PITTSBURGH (KDKA) — I had a bit of a problem. I needed to fit my entire body through a hole in a standard piece of printer paper.
While this isn’t a real problem, it is a fun way to show how the perimeter and area of something is related.
Obviously, if I cut a hole in this paper, I still wouldn’t fit. This hole is not big enough, because the original shape of the paper remained the same. Even though it looks like this is not going to work out, it is possible with the right solution!
So, how can I pass through this piece of paper? Math, of course!
We are going to round down the paper size here, to make the math easier. An 8×11 inch piece of paper has a area of 88 square inches. We can’t change the area of the paper.

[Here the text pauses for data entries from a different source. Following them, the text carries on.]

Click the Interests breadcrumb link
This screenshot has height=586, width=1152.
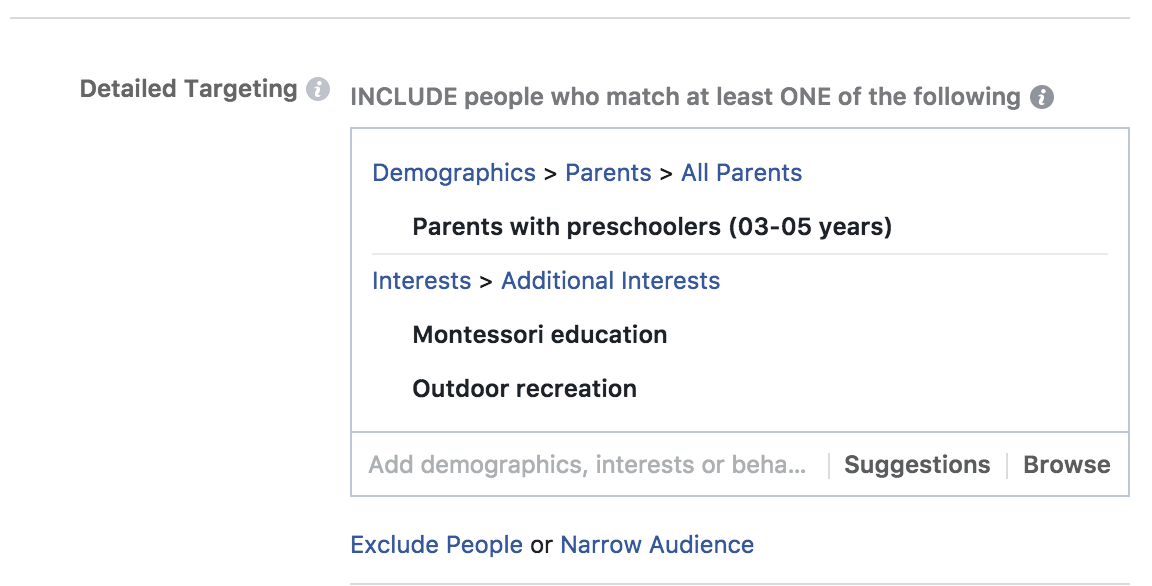pos(421,281)
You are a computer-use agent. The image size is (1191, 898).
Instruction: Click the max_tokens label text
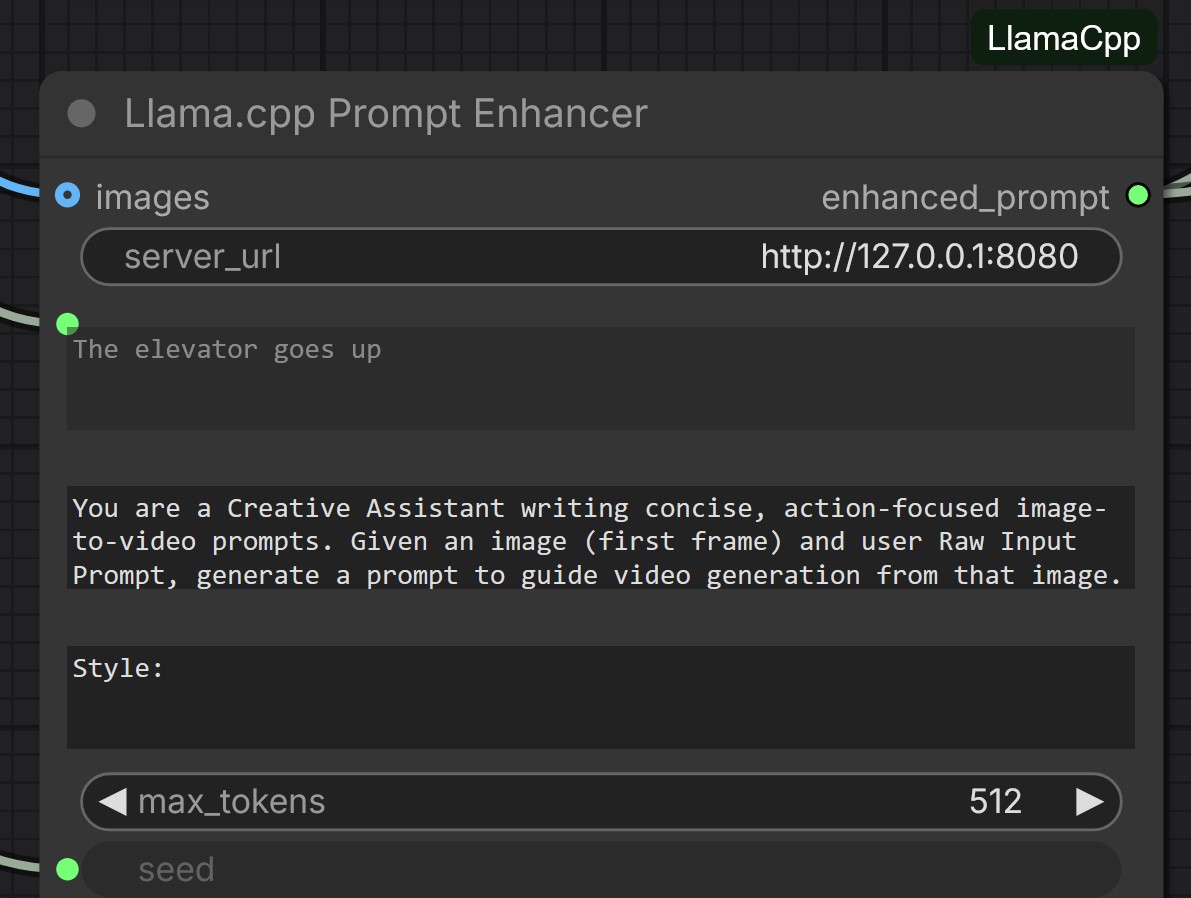(x=231, y=801)
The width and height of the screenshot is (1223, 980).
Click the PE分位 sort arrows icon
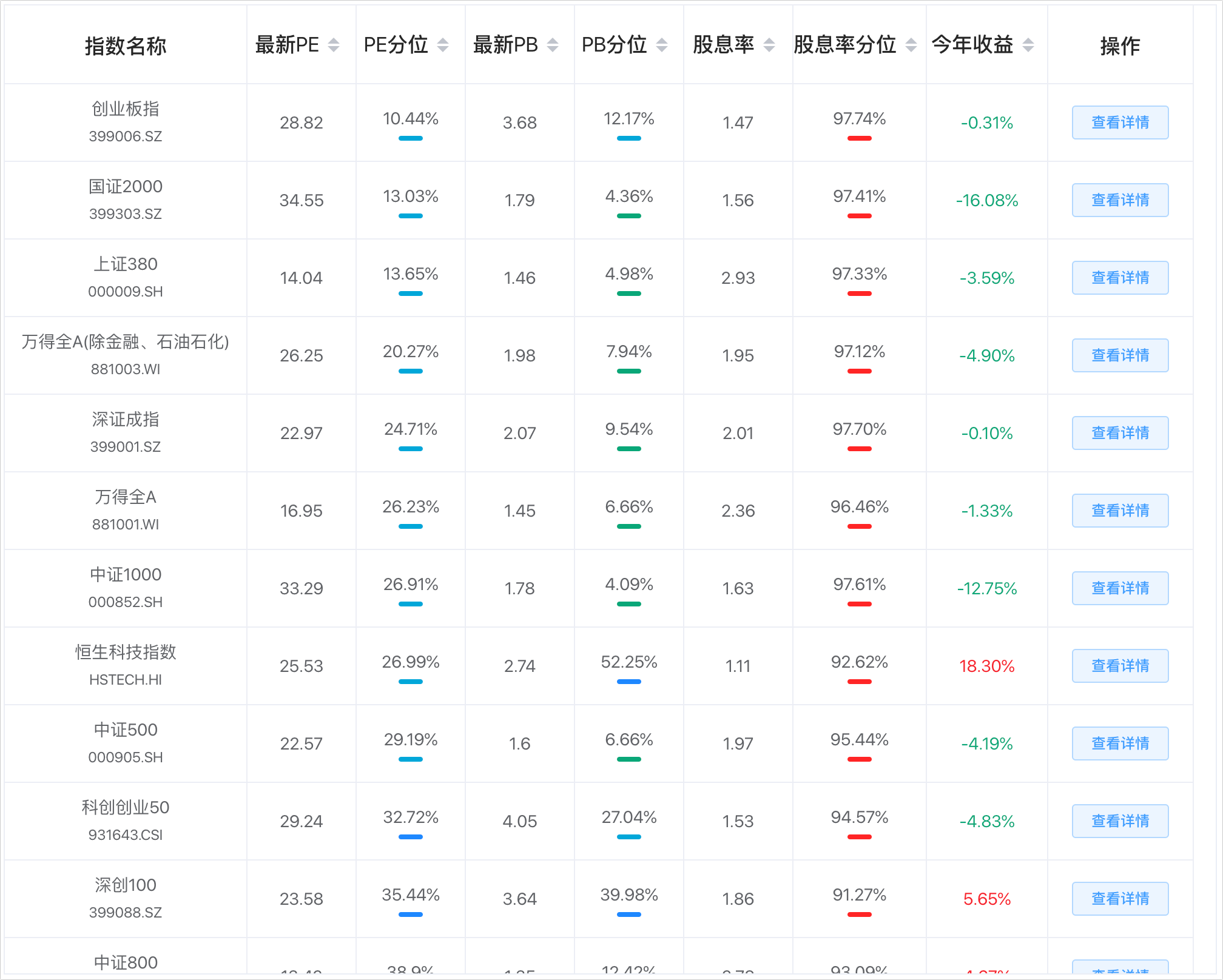(443, 45)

The perimeter of this paper is 38”. I can’t fit through that without ripping the paper, but we can add to the perimeter?
You may be thinking, “Wouldn’t that increase the area?” The answer is no, if we add more rectangles. To do that, we just need some scissors.
Fold the paper in half long ways and make a cut about an inch in on each end until you get to an inch from the other side. Do not cut all the way through! Now, about an inch away, make another cut from the other end of the paper, but stop about an inch from the other side. Keep this up until you add as many rectangles as you can on the paper. You are basically cutting a maze into the paper.

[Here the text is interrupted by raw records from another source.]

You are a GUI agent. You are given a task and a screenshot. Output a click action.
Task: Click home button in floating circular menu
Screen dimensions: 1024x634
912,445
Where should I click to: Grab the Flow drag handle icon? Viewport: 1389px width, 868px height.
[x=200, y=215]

Each rectangle you make has its own perimeter. I estimate that each rectangle has 2 long sides about 2. inches long. We will multiply each of these by two, since the paper is folded in half. You can see how this perimeter can quickly add up to more than our original perimeter of 38 inches. The thinner you make the cuts, the more rectangles you will make. The more rectangles that you make, the greater the perimeter of all the rectangles will add up to!

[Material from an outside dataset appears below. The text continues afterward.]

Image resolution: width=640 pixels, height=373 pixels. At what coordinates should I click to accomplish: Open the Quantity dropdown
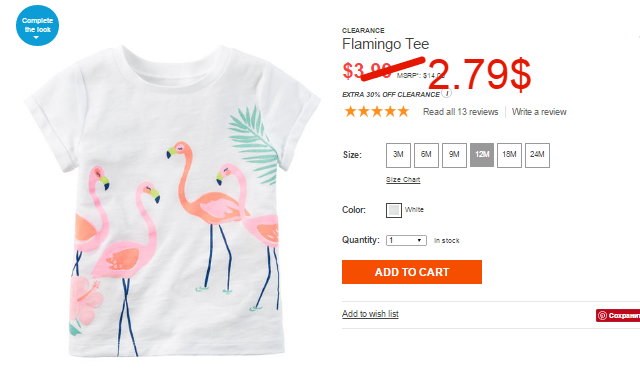point(406,240)
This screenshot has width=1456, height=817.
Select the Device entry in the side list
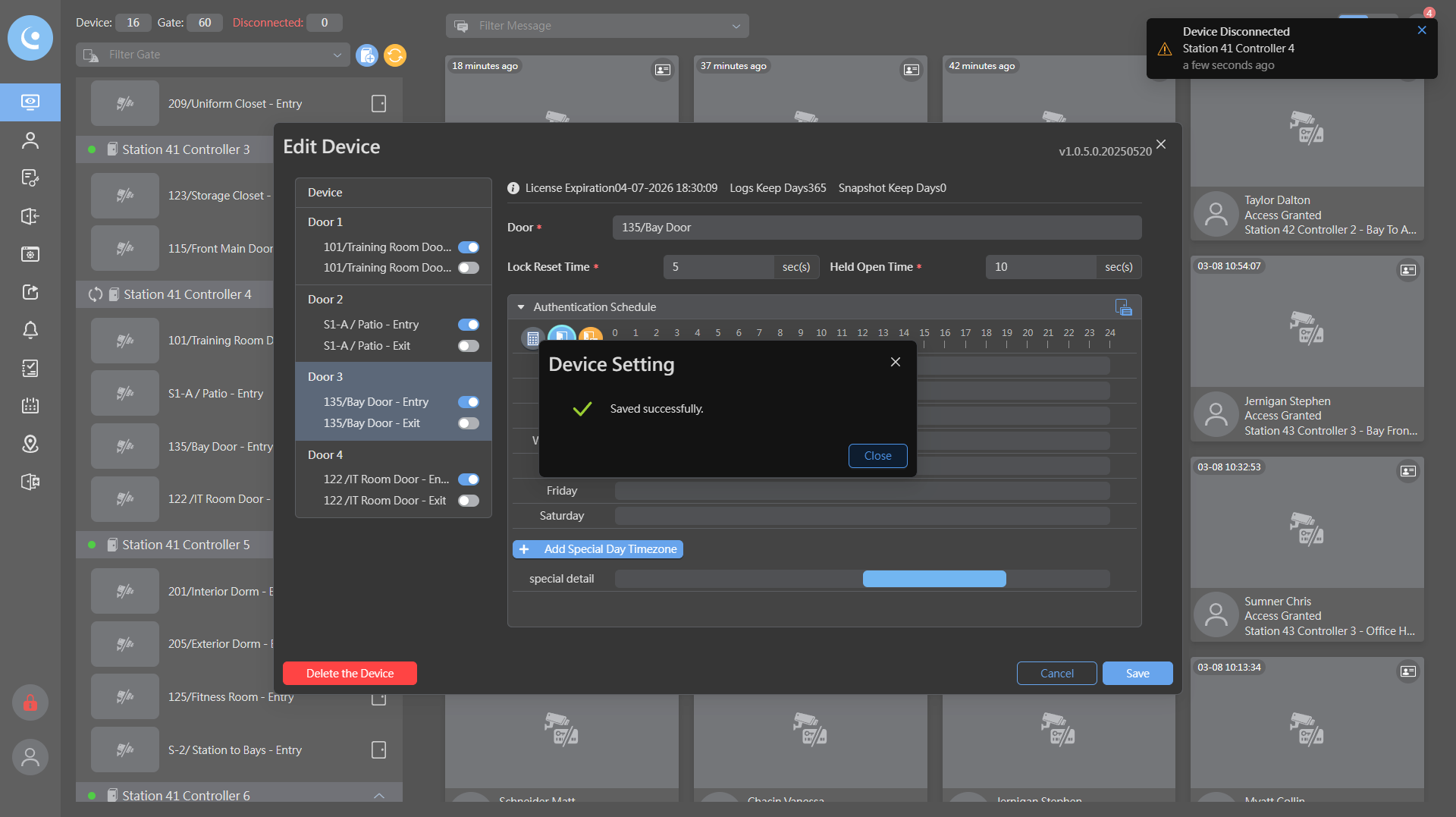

The final step to make this work is to start one rectangle in and cut along the fold. Stop before you cut through the last rectangle.
Then you open it up and reveal a giant hole, that even an ogre like me can get through!
There is still the same area of 88 square inches of paper here, we just turned one rectangle into a bunch of them to increase the perimeter to this monstrosity. That means the area of paper does not change, even though you changed the perimeter.